The student turns around and says:

  1. It’s okay, my dad works for Google and can give me unlimited IPs to scrape from, so my scraper won’t be banned. I also have basically unlimited bandwidth and storage, so there’s no reason not to scrape a lot.
  2. It’s simpler to write the code this way and just scrape everything. Maybe I’ll write a filter to get rid of edit-history pages later.
  3. I’m going to go ahead and use this version without any changes.

At this point, you say:

  1. Woah, you’re missing the point. Sure you might be able to evade IP bans, but the reason to follow robots.txt is not just so you won’t get banned, it’s because the host has costs for serving pages and some notion of what they’d like to keep private, and you should respect the host’s rules becuase it’s ethical to do so.
  2. A poorly-behaving web scraper is not acceptable to me. It reflects badly on my supervision of this project, and on the educational standards of our whole department and school. Plus, fixing these issues is not that difficult and will benefit the quality of the data you scrape.

The student says, fine, I’ll just do this project on my own without your supervision. I’ll withdraw from the independent study and build this thing myself. I don’t care about your stupid ethics, and I should be able to scrape any page that a host will serve, including evading IP bans.

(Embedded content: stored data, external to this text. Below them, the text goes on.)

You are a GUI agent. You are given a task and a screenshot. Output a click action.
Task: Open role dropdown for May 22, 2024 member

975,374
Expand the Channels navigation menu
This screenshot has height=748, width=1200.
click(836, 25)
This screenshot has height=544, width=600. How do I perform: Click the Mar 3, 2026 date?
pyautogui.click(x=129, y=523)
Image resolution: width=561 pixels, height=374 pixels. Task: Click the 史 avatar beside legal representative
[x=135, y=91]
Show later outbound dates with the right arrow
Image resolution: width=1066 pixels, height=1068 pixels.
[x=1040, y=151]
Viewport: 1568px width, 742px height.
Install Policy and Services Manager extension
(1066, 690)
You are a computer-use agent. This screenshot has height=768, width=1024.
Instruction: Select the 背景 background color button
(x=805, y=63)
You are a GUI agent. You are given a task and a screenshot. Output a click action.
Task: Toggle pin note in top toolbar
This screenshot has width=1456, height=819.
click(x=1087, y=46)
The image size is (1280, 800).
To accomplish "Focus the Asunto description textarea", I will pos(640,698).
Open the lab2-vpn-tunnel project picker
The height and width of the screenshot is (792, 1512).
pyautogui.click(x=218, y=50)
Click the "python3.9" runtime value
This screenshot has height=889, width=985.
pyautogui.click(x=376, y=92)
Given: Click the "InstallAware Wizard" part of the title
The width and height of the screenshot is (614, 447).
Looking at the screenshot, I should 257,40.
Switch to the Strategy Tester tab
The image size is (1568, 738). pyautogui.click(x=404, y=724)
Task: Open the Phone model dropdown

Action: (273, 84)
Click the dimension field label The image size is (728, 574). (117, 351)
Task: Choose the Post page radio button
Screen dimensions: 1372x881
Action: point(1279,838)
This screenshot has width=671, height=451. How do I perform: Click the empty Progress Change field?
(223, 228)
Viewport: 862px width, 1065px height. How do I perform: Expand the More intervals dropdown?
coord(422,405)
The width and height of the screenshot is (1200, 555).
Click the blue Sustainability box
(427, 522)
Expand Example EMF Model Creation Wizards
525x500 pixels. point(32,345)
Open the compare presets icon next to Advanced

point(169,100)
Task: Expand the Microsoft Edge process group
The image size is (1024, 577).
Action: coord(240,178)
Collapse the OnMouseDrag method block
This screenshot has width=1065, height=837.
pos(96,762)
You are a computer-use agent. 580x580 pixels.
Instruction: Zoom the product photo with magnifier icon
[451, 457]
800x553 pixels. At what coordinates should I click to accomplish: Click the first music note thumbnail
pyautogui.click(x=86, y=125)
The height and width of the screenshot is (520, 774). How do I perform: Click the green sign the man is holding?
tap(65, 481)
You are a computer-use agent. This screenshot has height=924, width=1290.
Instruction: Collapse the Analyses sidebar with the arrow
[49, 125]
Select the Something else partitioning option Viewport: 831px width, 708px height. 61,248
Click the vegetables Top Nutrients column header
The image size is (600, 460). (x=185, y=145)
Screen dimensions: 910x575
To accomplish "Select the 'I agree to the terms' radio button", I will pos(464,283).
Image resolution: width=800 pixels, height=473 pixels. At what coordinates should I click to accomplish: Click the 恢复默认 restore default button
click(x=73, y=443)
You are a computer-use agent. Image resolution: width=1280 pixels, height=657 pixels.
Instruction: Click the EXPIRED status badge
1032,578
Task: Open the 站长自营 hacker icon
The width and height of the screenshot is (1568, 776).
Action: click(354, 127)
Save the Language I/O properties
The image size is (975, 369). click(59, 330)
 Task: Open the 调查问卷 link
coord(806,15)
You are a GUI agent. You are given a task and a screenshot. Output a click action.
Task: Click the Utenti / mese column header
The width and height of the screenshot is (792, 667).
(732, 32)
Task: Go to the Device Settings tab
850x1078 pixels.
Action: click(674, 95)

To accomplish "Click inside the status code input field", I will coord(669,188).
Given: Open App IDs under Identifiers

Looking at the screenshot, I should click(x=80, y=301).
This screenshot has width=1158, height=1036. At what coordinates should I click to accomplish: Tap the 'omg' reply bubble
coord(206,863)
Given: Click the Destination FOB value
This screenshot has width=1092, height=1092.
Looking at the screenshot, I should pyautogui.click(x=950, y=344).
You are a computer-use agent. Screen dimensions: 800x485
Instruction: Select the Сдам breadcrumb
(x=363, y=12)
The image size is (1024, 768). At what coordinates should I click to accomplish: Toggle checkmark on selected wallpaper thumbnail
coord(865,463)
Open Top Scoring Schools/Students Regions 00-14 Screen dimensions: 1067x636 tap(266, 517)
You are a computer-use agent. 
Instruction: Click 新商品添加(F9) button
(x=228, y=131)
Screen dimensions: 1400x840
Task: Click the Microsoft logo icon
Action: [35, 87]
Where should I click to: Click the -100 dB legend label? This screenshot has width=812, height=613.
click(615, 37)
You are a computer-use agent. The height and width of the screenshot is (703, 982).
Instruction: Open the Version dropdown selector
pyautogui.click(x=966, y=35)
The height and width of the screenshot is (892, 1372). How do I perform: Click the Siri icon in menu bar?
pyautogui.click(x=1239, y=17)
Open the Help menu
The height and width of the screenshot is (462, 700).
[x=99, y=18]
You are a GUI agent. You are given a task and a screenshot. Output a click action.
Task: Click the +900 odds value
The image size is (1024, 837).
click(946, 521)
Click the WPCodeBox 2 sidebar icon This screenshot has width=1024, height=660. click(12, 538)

You’ve done what you can, and the student goes ahead and builds their project, which turns out to have some cool aspects but also some pretty severe limitations. They hype it up to their friends as the next big thing and generate a lot of excitement. 6 months later, the student is close to graduating, and they ask you for a letter of recommendation. You tell them they should ask someone else: because of how they ignored your advice, you can’t really write them a good letter. When they say “but check out my project, once you see how great it is you’ll be convinced the scraping was worth it!” you say: “you could have done the same thing (or even better) with a more ethical scraper. It doesn’t matter how cool your application is because as I said before you chose to continue on your own, I care about how poor scraping ethics reflects on me and this school.”

Discussion

The professor in the scenario above behaves approximately how I would behave in this situation. In particular, I don’t think it’s okay to ignore ethical concerns just because you can, and I don’t want to be associated with people who work that way, both for the sake of my own reputation and because I actually care about the harms caused. Sadly, this imagined scenario is basically real life, if you replace a headstrong student with a multi-billion-dollar tech company. ALL of the big LLM vendors (e.g., Meta, Amazon, Google, OpenAI) are scraping this way to feed their training datasets, and they’re having a real impact on the resources of small websites, especially wikis, git repositories, and other sites that include pages where the server needs to do non-trivial work to put a response together like edit or diffs. A few examples:

Because of the real harms being done here, using LLM services from the big players that are doing this scraping is bad. It’s not after all necessary to ignore robots.txt or scrape 4 times a day, or evade IP bans. The big players could have chosen to source their data more ethically, but for profit and/or hype reasons decided not to. Here’s an example of a 500-billion word dataset that’s curated from public domain materials. The ethics here are a good reason not to use ChatGPT, Gemini, Meta AI, Copilot, or Claude. They don’t necessarily apply to every AI model or LLM, and that’s what’s most frustrating here: the big players with popular free models are behaving badly, when they’re the ones with the resources & reach to avoid these problems. But it is revealing of their attitudes: they don’t care about ethics, full stop.